**REQUIRED ACTION:** All lines from the one that has "The height and" onward to the end of the records below are to be returned exactly; pictures are to be skipped.

*** DATASET RECORDS Section Begins ***

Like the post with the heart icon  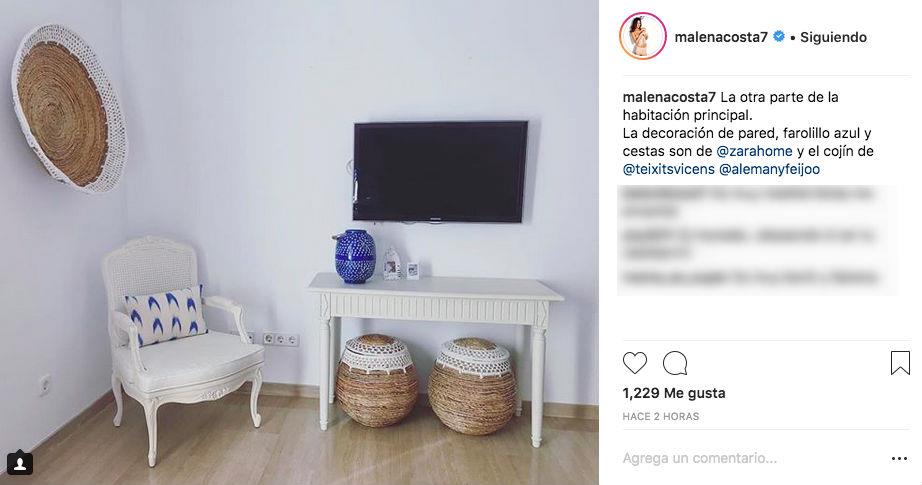[634, 363]

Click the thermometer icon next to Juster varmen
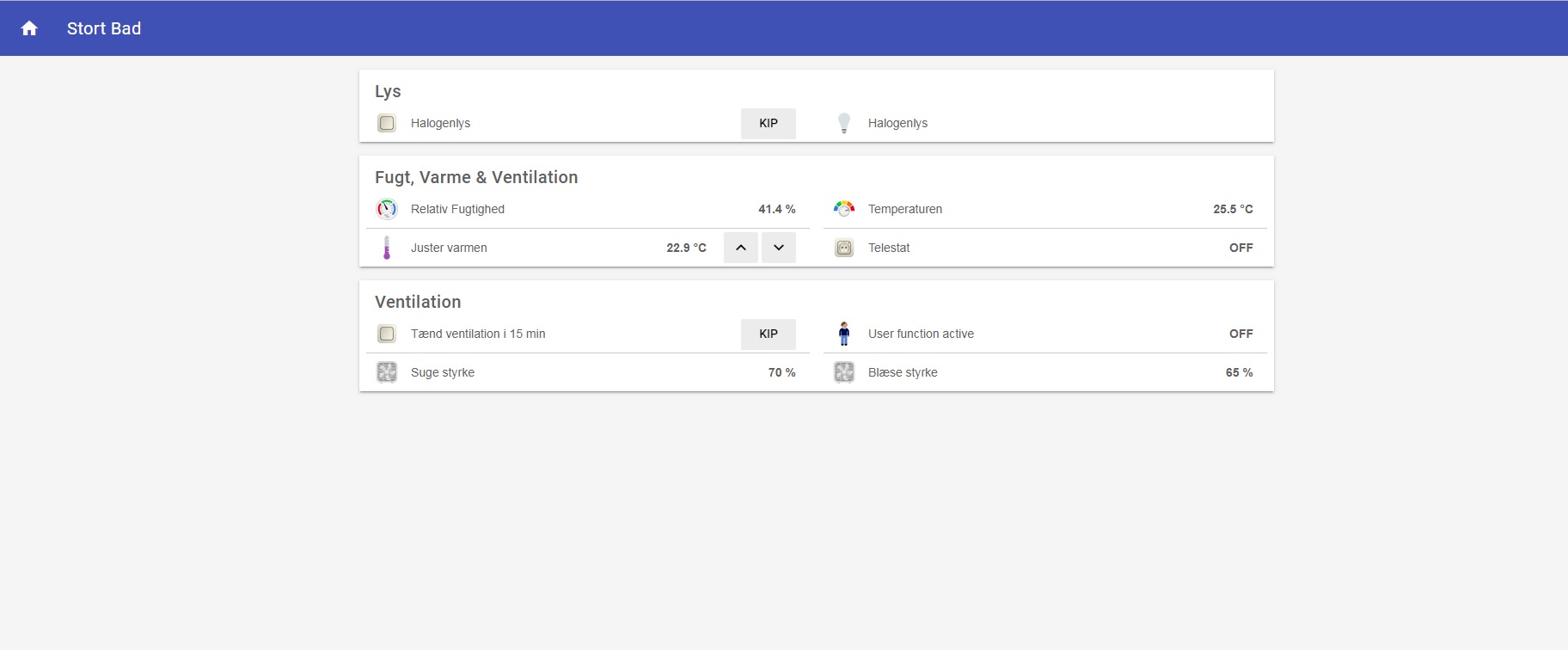(x=387, y=248)

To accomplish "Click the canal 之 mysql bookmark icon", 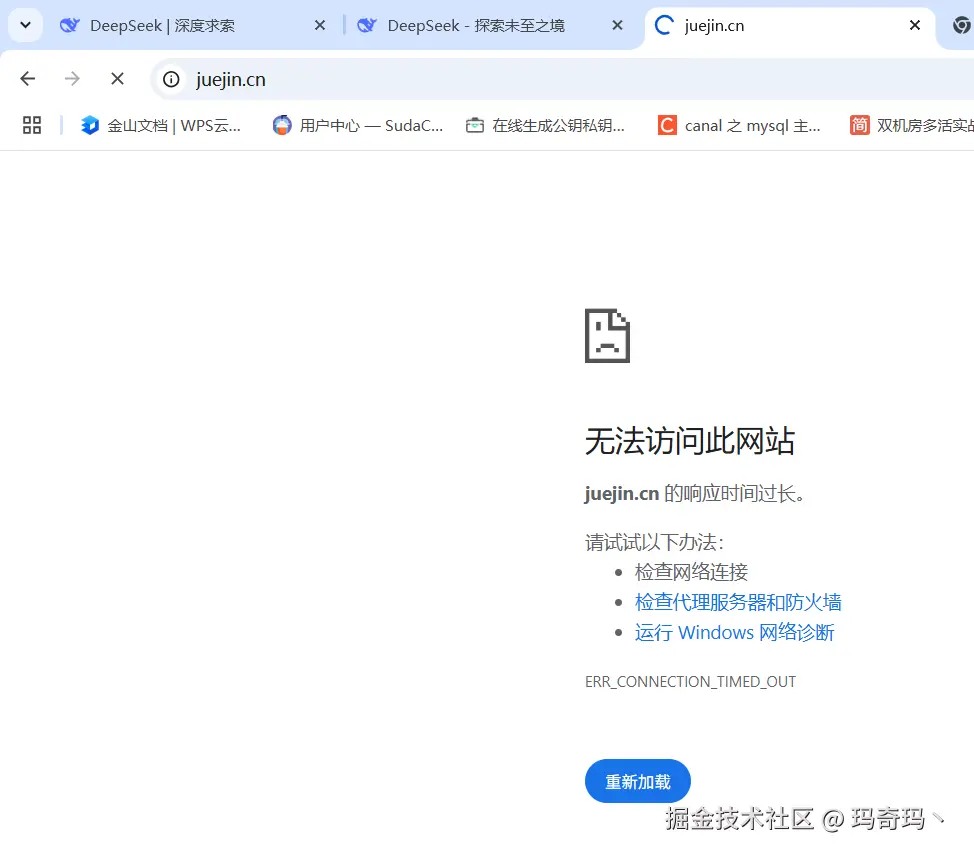I will tap(666, 125).
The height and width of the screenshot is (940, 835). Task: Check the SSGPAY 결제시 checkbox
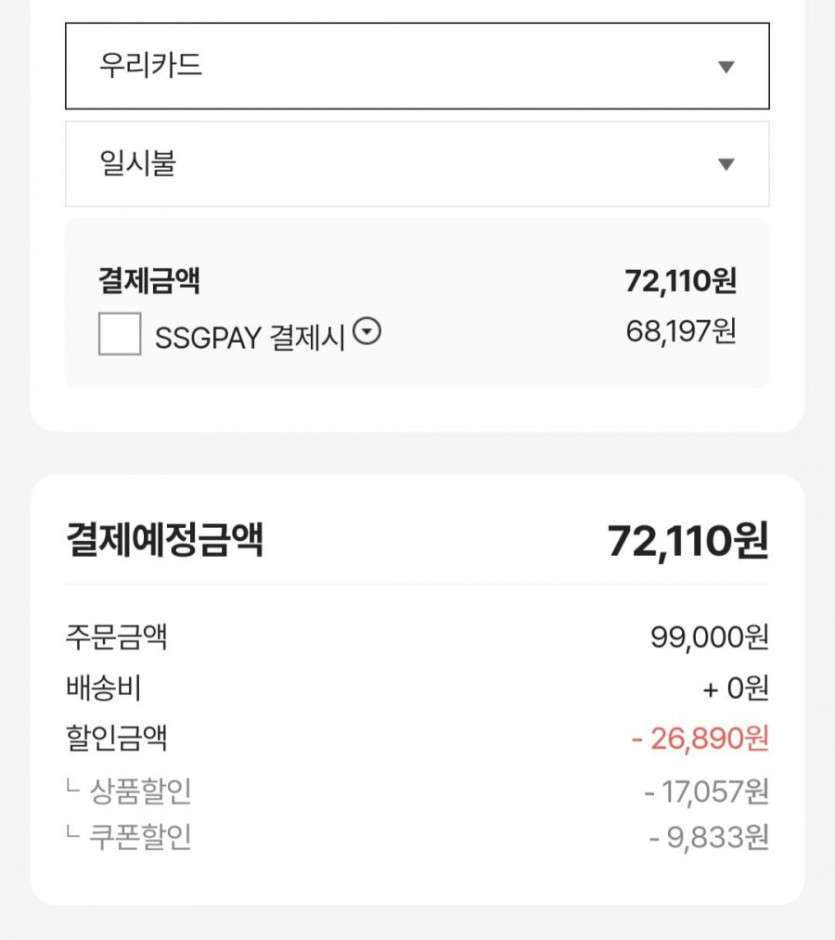pyautogui.click(x=119, y=334)
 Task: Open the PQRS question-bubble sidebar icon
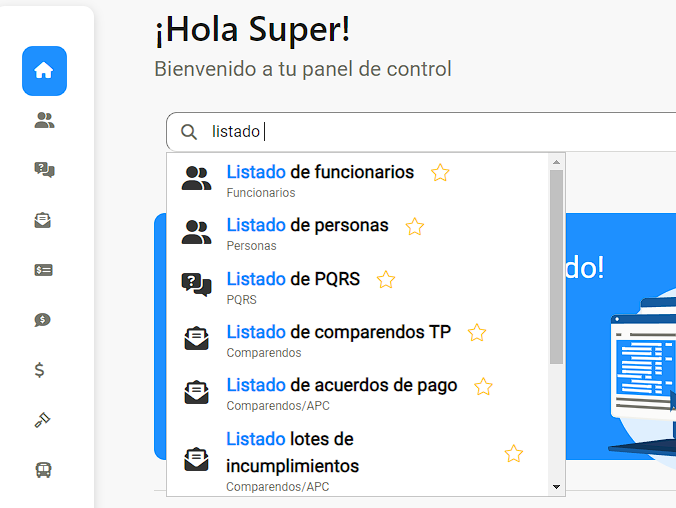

*** DATASET RECORDS Section Ends ***

**EXERCISE OUTPUT:**
The height and width of the screenshot is (940, 835). Task: Check the SSGPAY 결제시 checkbox
pyautogui.click(x=119, y=334)
 Task: Open the PQRS question-bubble sidebar icon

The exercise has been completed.